What is needed
Duplicate the listing below, beginning at the line containing "What do you see at coordinates (830, 456)" and stopping after the line containing "y-axis-label: Price/Ton is".

Data items
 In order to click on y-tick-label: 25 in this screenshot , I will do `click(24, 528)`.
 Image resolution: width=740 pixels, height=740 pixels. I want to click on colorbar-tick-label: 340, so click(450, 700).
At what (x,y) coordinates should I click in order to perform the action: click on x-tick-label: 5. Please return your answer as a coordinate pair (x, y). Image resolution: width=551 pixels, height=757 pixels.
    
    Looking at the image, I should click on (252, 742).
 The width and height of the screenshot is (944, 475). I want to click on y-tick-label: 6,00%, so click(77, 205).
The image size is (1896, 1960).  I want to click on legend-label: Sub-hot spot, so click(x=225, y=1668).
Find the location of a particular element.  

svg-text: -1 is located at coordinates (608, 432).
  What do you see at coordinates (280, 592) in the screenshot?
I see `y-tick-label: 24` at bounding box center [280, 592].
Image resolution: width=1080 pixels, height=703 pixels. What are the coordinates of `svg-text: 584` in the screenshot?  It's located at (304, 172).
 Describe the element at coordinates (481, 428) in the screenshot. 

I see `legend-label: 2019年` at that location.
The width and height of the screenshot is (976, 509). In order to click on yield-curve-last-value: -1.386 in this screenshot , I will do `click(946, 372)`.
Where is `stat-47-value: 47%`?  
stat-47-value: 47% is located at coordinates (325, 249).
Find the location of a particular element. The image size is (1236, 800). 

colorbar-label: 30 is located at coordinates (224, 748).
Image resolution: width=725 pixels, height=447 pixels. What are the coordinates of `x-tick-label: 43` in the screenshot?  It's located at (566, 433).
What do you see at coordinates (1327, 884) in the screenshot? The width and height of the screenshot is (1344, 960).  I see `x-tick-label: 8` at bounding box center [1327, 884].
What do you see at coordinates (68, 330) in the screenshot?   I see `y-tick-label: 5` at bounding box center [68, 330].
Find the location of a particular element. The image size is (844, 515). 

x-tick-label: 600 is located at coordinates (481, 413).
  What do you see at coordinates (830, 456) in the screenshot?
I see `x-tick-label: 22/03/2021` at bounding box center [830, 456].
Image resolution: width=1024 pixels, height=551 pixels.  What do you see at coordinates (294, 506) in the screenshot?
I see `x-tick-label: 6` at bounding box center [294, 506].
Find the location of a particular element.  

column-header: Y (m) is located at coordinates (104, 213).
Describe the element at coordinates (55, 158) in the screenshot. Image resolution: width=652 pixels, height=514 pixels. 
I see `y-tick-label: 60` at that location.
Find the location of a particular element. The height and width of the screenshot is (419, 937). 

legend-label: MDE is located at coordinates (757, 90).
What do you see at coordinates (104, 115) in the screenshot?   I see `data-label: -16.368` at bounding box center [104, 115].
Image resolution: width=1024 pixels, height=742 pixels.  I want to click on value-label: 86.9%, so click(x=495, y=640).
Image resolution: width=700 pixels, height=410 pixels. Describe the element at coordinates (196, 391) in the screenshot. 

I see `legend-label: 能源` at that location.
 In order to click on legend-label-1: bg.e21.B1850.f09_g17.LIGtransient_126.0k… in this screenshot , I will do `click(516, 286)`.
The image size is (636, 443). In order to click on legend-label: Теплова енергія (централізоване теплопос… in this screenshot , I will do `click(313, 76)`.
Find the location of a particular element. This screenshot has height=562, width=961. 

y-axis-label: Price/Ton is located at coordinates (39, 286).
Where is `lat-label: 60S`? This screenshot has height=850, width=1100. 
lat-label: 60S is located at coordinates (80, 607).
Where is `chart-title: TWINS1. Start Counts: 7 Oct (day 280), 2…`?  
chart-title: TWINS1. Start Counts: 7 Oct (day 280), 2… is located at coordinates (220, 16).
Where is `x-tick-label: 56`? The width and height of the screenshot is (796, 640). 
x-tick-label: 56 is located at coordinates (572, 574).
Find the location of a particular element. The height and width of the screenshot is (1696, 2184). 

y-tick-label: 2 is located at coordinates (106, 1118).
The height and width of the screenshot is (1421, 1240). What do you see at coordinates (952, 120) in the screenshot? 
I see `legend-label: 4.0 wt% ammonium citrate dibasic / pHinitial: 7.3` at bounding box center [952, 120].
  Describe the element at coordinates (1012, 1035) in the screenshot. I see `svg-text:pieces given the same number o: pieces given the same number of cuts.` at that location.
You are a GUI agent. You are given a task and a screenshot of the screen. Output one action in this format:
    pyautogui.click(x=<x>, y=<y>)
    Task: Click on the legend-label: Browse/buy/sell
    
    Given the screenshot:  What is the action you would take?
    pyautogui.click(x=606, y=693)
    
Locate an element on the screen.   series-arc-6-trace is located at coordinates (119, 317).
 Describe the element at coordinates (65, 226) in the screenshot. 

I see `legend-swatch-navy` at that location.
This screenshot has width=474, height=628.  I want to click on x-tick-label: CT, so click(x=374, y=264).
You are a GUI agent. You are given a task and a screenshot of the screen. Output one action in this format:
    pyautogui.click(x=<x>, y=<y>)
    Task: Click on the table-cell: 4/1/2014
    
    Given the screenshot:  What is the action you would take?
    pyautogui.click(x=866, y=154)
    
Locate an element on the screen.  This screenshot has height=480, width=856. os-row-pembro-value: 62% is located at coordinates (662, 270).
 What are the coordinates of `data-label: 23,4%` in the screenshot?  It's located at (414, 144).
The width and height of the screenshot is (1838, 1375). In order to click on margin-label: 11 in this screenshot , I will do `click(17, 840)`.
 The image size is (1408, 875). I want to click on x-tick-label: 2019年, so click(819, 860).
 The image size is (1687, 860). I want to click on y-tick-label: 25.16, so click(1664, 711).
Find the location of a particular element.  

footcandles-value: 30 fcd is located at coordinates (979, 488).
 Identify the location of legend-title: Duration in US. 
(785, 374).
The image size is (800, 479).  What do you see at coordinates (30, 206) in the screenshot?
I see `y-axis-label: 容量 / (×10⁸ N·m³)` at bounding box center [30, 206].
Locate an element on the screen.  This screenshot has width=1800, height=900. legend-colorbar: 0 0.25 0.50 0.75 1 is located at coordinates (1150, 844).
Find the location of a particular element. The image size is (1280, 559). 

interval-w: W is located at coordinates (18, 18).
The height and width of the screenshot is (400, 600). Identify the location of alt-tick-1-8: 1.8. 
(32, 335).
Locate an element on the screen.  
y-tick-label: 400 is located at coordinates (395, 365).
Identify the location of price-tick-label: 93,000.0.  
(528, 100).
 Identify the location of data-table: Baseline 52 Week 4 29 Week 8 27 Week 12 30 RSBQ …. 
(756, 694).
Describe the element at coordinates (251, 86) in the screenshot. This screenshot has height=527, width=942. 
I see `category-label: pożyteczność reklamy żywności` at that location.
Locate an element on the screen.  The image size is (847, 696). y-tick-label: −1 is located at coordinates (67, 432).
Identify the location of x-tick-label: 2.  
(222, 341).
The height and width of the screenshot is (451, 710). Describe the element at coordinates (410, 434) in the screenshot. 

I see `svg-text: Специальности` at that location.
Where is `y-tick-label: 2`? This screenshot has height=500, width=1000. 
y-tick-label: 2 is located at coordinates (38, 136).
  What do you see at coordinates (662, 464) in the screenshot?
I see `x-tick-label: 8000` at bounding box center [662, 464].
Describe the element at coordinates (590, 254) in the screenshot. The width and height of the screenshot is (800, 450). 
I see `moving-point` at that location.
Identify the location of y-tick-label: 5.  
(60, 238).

Answer to this problem
  What do you see at coordinates (830, 456) in the screenshot?
I see `x-tick-label: 22/03/2021` at bounding box center [830, 456].
Image resolution: width=1024 pixels, height=551 pixels.  What do you see at coordinates (294, 506) in the screenshot?
I see `x-tick-label: 6` at bounding box center [294, 506].
Find the location of a particular element.  

column-header: Y (m) is located at coordinates (104, 213).
Describe the element at coordinates (55, 158) in the screenshot. Image resolution: width=652 pixels, height=514 pixels. 
I see `y-tick-label: 60` at that location.
Find the location of a particular element. The height and width of the screenshot is (419, 937). 

legend-label: MDE is located at coordinates (757, 90).
What do you see at coordinates (104, 115) in the screenshot?   I see `data-label: -16.368` at bounding box center [104, 115].
Image resolution: width=1024 pixels, height=742 pixels.  I want to click on value-label: 86.9%, so click(x=495, y=640).
Image resolution: width=700 pixels, height=410 pixels. Describe the element at coordinates (196, 391) in the screenshot. 

I see `legend-label: 能源` at that location.
 In order to click on legend-label-1: bg.e21.B1850.f09_g17.LIGtransient_126.0k… in this screenshot , I will do `click(516, 286)`.
The image size is (636, 443). In order to click on legend-label: Теплова енергія (централізоване теплопос… in this screenshot , I will do `click(313, 76)`.
Find the location of a particular element. This screenshot has height=562, width=961. 

y-axis-label: Price/Ton is located at coordinates (39, 286).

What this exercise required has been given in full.